Even the opening paragraph of this paper from the Mayo Clinic is pure music...
"R egenerative medicine offers the potential of curative therapy to repair damaged tissues.
Pluripotent stemcells derived from the inner cell mass of early-stage embryos have provided a prototype for multilineage repair. Ethical considerations along with practical limitations, however, have precluded adoption of embryonic stem cell platforms, driving advances in nuclear reprogramming to establish viable alternatives.
In this regard, induced pluripotent stem cell (iPS) technology provides an emerging innovation that promises the unlimited potential of embryonic stem cells while circumventing the need for embryonic sources".
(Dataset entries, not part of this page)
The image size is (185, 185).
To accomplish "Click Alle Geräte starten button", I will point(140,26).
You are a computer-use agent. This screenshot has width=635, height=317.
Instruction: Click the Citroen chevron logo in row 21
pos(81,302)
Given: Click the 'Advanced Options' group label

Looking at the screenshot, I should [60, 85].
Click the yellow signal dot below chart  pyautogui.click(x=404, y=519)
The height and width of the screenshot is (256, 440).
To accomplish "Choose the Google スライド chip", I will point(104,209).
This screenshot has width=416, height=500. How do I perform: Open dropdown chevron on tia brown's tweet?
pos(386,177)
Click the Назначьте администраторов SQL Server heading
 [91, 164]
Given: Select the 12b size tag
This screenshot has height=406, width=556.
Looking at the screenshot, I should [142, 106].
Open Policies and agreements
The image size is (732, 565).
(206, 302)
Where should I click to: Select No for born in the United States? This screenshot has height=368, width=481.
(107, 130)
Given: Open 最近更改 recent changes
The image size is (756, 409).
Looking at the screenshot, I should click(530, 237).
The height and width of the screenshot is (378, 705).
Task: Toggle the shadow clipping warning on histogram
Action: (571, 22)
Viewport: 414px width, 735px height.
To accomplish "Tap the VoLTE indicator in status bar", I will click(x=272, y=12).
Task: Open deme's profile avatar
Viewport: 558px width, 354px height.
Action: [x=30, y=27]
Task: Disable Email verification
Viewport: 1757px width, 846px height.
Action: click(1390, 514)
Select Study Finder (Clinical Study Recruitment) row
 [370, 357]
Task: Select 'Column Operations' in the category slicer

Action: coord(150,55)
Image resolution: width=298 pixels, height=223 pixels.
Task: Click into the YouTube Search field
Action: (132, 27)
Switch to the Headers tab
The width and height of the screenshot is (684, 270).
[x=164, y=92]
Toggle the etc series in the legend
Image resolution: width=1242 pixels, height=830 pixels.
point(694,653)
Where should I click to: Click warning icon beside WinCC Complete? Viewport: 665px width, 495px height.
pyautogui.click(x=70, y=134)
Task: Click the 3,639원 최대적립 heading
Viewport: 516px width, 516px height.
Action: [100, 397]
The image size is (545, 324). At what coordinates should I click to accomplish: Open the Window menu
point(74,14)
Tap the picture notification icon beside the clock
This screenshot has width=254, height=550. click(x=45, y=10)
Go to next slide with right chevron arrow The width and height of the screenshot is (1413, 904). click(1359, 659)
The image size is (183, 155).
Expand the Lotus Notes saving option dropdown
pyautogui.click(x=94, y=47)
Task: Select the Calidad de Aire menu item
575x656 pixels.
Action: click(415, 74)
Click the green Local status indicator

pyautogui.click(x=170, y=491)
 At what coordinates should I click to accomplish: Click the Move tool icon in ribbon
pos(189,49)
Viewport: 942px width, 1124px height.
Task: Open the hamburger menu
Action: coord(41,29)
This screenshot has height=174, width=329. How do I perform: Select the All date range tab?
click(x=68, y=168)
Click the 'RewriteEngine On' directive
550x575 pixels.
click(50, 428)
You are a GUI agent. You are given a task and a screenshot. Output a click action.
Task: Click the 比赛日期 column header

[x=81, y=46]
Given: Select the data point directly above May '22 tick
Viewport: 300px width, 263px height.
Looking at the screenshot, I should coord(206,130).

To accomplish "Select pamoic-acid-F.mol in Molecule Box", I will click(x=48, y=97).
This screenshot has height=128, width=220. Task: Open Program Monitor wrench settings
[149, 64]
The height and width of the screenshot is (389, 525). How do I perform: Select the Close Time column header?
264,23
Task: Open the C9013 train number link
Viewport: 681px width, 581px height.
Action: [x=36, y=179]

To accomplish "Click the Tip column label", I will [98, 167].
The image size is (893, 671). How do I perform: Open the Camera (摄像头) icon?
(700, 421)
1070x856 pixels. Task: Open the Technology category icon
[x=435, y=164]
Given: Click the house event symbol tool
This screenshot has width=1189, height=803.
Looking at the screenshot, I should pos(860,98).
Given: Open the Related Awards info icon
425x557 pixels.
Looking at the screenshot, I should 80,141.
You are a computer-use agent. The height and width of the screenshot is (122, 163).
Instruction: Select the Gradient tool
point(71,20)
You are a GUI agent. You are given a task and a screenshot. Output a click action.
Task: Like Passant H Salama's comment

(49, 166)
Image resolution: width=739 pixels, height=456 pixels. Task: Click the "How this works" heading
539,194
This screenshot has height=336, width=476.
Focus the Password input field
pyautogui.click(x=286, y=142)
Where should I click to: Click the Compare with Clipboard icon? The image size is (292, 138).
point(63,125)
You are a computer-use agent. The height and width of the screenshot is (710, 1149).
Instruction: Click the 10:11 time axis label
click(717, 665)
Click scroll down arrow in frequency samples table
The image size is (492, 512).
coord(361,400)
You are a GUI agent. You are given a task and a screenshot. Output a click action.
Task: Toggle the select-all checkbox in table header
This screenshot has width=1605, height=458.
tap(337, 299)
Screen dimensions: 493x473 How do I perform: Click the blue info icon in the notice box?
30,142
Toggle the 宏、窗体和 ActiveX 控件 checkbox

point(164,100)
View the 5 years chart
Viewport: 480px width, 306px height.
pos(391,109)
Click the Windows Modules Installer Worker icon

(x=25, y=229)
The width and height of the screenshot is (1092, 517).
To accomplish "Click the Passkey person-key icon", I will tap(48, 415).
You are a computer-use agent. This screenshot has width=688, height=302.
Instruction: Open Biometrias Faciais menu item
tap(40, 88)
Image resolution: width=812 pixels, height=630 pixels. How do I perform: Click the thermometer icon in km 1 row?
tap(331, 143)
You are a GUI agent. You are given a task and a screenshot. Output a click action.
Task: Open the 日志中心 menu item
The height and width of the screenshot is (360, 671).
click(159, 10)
A very cute bit of research - although I always seem to be a party-pooper, reminding excited people that while iPS is useful for genetic research and drug testing, it is no more feasible for direct implantation into humans than are ESC, as both are pluripotent and therefore tumorigenic; only the lowly ASC can be safely used (and has been used now in over 2,000 humans with heart disease... eg at John Hunter in Newcastle, Victor Chang in Sydney...never mind little white mice).
Always, however, the point is this: that if ESCs are useful for anything at all, iPS have the identical, exact same usefulness - and more, because iPS is a genetic match to the patient, while ESC is not.
But readers of this Blog understand that...
Here is the Reuters report on the paper:
Embryonic-like cells repair damaged mouse hearts Mon Jul 20, 2009
CHICAGO (Reuters) - Ordinary cells reprogrammed to act like embryonic stem cells can help repair damaged heart tissue in mice, researchers reported on Monday in a study that shows a potential practical use for the experimental cells.
When injected into mice whose hearts had been damaged by a heart attack, the new cells helped improve both the structure and function of the heart. Eventually the hope would be to patch up seriously ill heart patients using their own cells.
"It was obvious to the observer which animals had been treated and which ones hadn't," said Dr Timothy Nelson of the Mayo Clinic in Rochester, Minnesota, whose study appears in the journal Circulation.
The team used a promising new type of embryonic-like stem cell called an induced pluripotent stem cell, or iPS cell, made from ordinary cells. Many teams are using this new technology to look for ways to repair the body, a fast-growing field of research known as regenerative medicine.
Like embryonic stem cells, induced pluripotent stem cells have the ability to form any kind of cell in the body. Because they come from adult tissue, their use is less controversial than embryonic stem cells, which come from days-old embryos.